REQUIRED WORK – Please set down only the lines running from the one with "Anarquismo en la historia (221, 89)" through the last line of the entries, exactly as written and without any pictures.

STORED DATA –
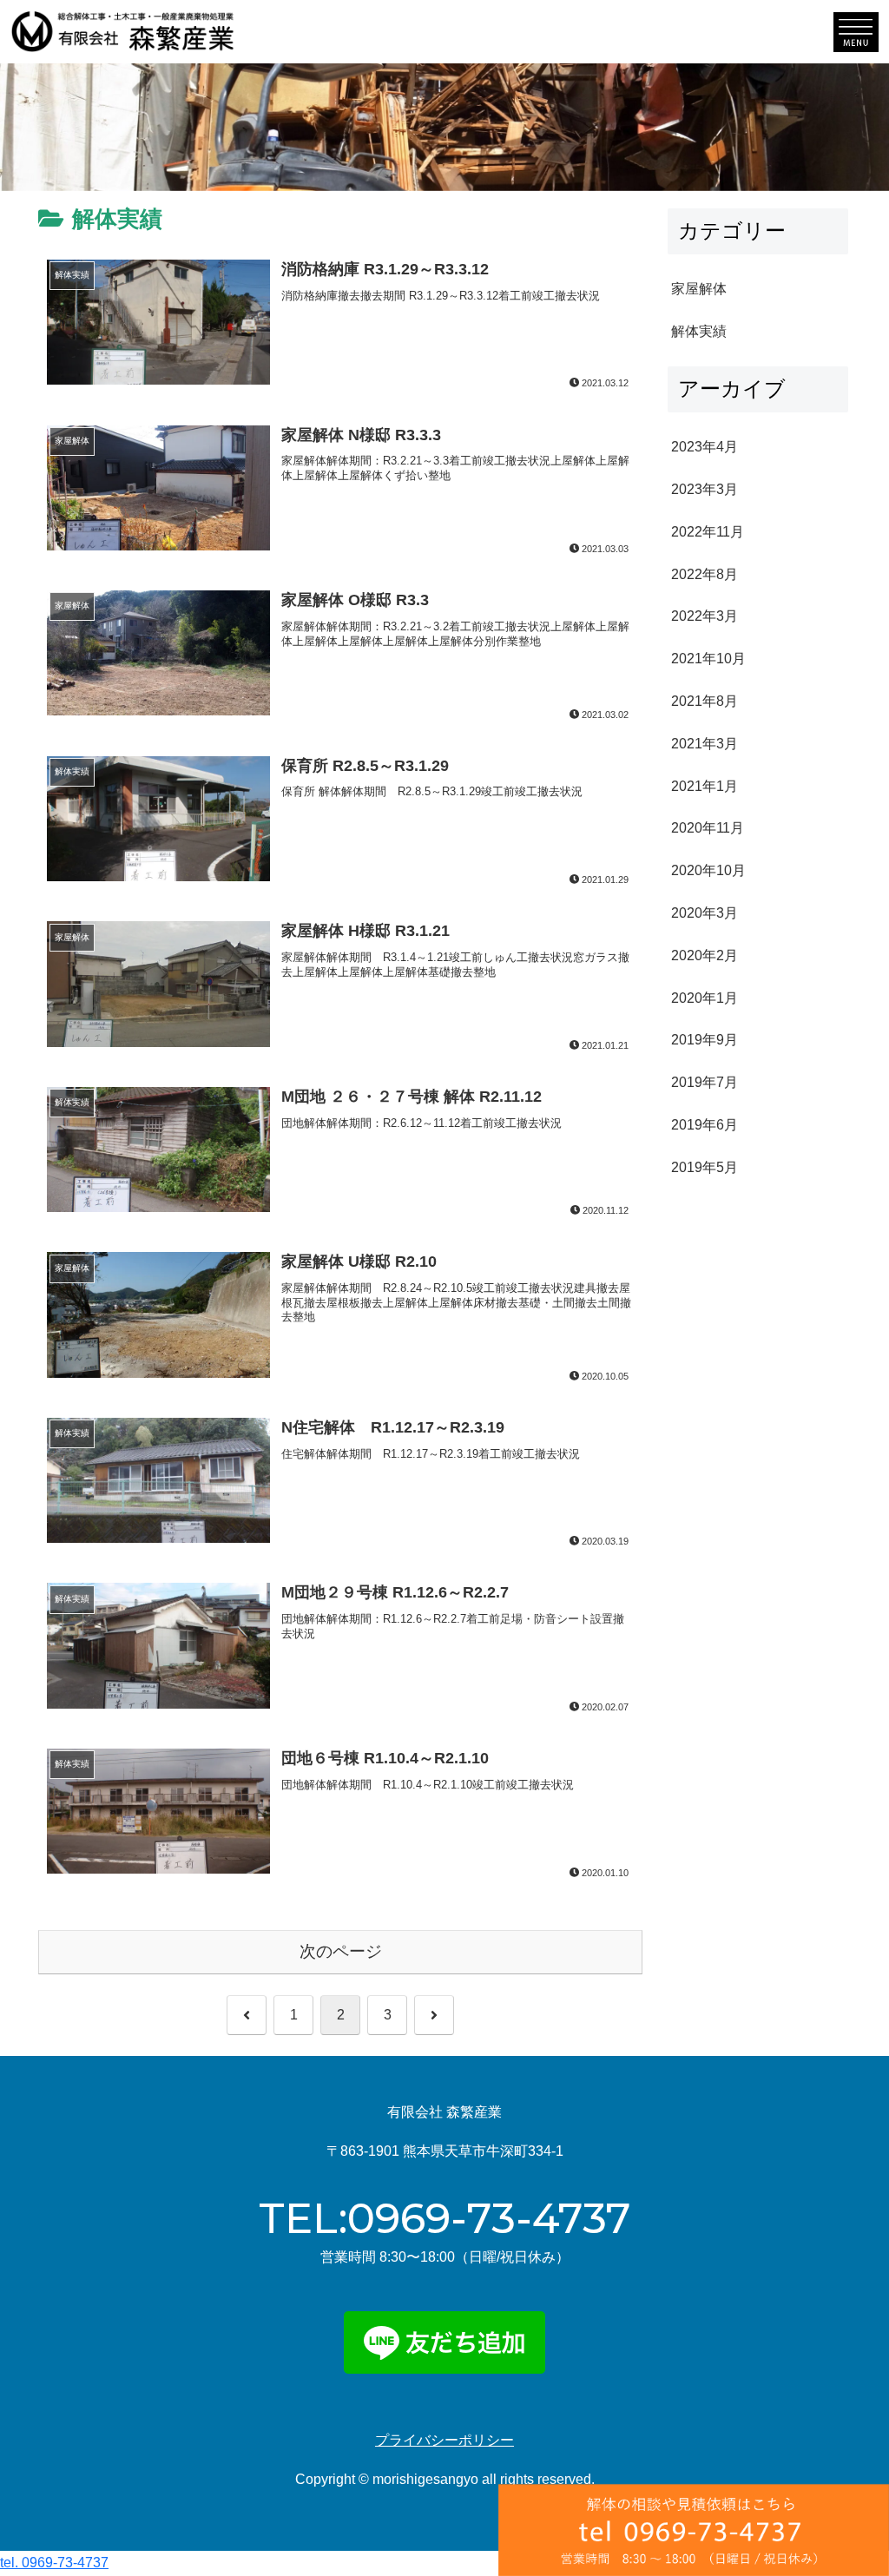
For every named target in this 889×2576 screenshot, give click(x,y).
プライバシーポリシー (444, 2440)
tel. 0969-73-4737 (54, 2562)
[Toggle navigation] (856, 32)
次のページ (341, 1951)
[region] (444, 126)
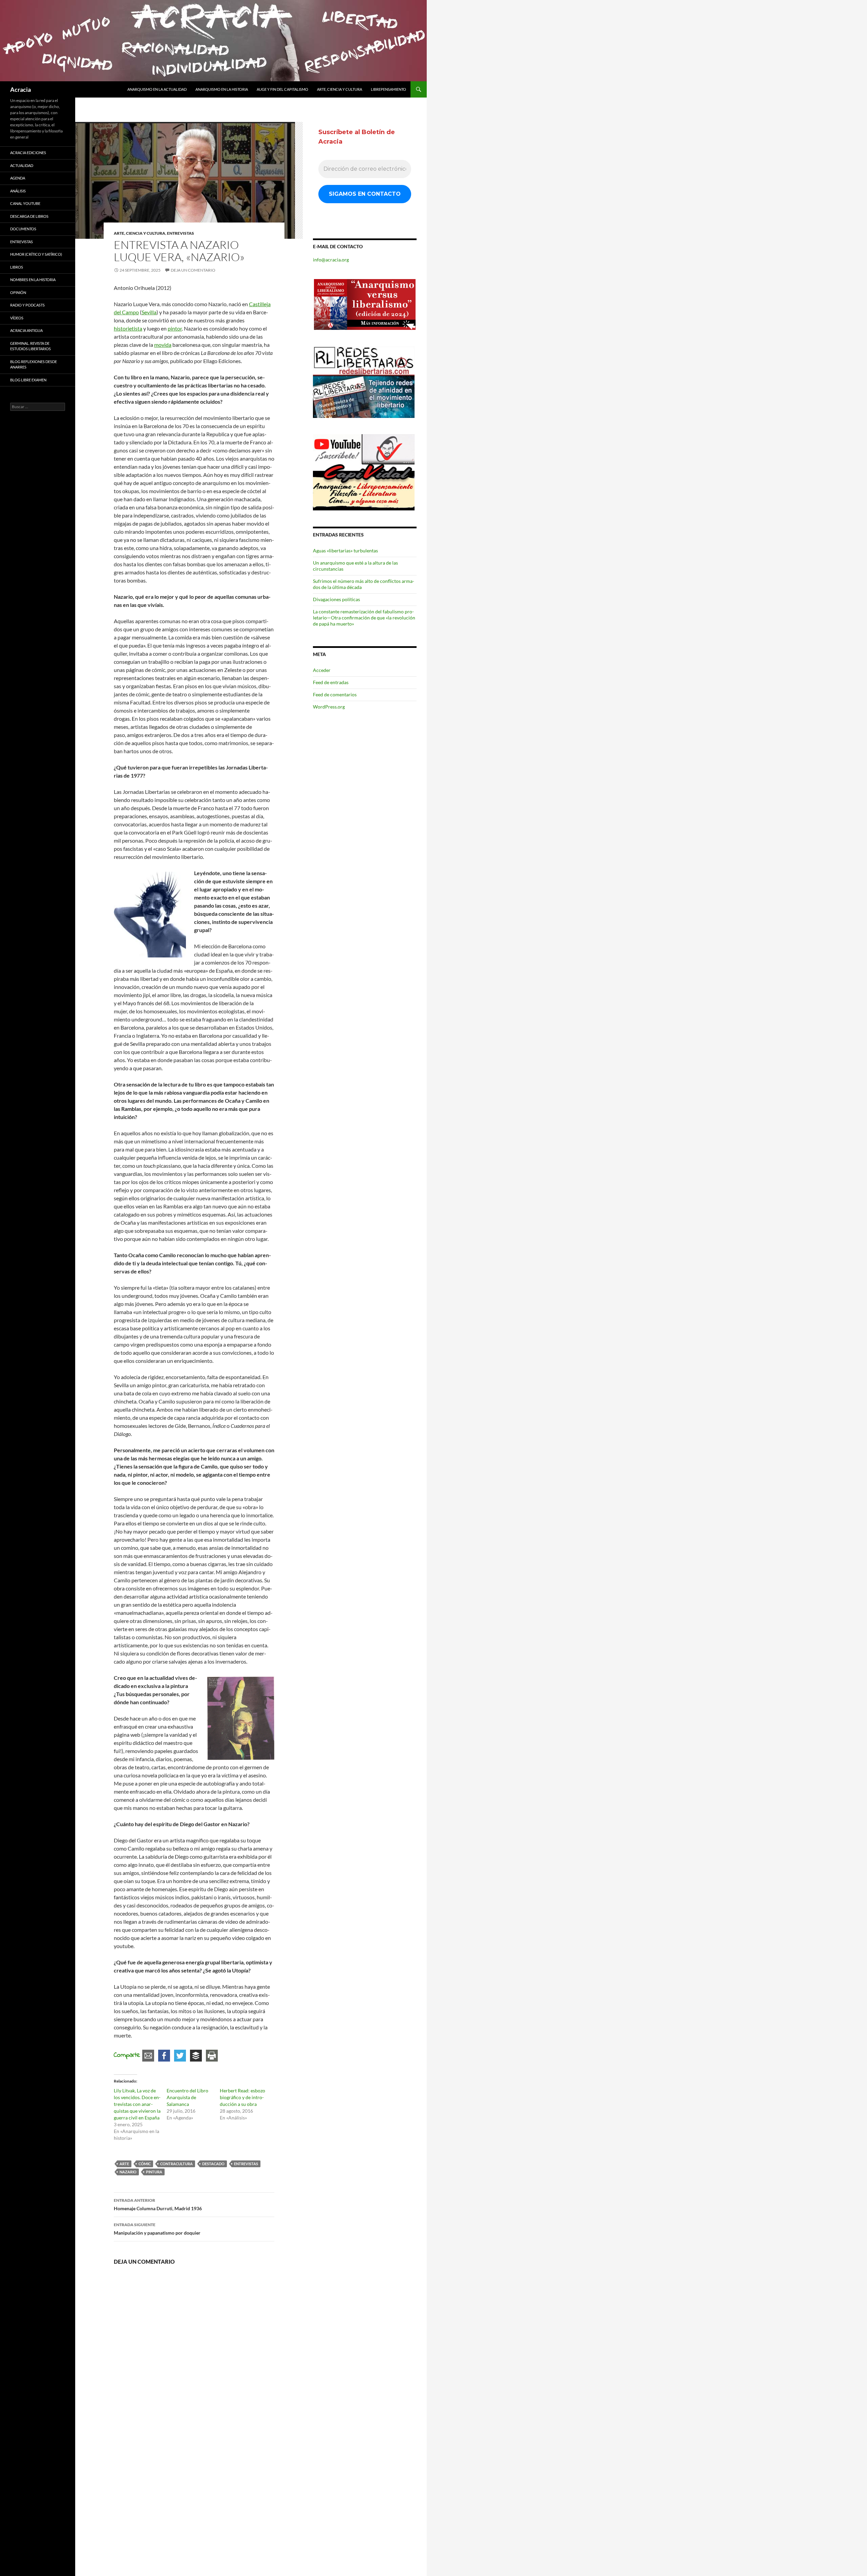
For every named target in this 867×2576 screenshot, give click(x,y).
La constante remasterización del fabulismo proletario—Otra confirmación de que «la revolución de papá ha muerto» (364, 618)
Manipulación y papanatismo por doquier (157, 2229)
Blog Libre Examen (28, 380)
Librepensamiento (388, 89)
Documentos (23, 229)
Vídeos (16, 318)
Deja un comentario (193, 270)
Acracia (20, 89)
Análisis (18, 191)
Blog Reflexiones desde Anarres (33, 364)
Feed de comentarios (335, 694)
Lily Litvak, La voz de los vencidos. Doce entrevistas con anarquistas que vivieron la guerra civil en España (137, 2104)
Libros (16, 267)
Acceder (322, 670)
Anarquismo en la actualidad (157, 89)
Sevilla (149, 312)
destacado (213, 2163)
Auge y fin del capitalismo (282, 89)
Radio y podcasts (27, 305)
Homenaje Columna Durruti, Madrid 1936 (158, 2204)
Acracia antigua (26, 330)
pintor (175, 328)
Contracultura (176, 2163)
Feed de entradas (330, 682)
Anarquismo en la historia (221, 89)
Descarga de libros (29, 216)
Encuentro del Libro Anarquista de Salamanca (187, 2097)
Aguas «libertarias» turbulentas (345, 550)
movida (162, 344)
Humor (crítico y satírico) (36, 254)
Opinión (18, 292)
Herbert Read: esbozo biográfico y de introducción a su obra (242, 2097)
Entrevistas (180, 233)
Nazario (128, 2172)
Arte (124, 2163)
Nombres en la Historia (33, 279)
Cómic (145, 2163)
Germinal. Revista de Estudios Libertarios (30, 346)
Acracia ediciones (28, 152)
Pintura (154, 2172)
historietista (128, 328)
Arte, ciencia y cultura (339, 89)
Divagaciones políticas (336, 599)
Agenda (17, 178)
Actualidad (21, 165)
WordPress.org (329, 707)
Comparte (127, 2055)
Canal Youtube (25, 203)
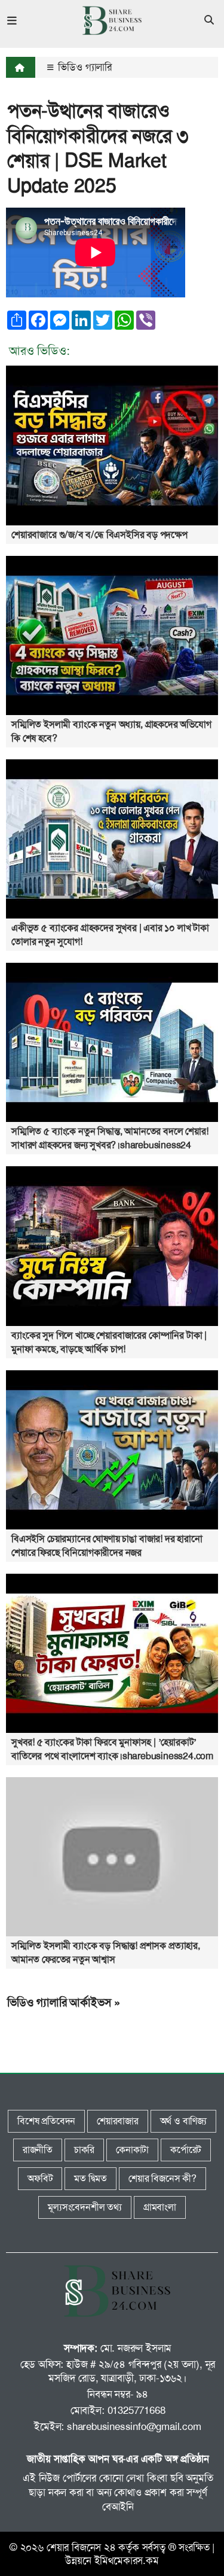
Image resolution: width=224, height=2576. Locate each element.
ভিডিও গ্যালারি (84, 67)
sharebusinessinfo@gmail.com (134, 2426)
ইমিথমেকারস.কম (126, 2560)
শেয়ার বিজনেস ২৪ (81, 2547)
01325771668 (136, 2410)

RESULT –
Anarquismo en la historia (221, 89)
Descarga de libros (29, 216)
Encuentro del Libro Anarquista de Salamanca (187, 2097)
Aguas «libertarias» turbulentas (345, 550)
movida (162, 344)
Humor (crítico y satírico) (36, 254)
Opinión (18, 292)
Herbert Read: esbozo biográfico y de introducción a su obra (242, 2097)
Entrevistas (180, 233)
Nazario (128, 2172)
Arte (124, 2163)
Nombres en la Historia (33, 279)
Cómic (145, 2163)
Germinal. Revista de Estudios Libertarios (30, 346)
Acracia ediciones (28, 152)
Pintura (154, 2172)
historietista (128, 328)
Arte, ciencia y cultura (339, 89)
Divagaciones políticas (336, 599)
Agenda (17, 178)
Actualidad (21, 165)
WordPress.org (329, 707)
Comparte (127, 2055)
Canal Youtube (25, 203)
Image resolution: width=224, height=2576. Locate each element.
ভিডিও গ্যালারি (84, 67)
sharebusinessinfo@gmail.com (134, 2426)
ইমিথমেকারস.কম (126, 2560)
শেয়ার বিজনেস ২৪ (81, 2547)
01325771668 (136, 2410)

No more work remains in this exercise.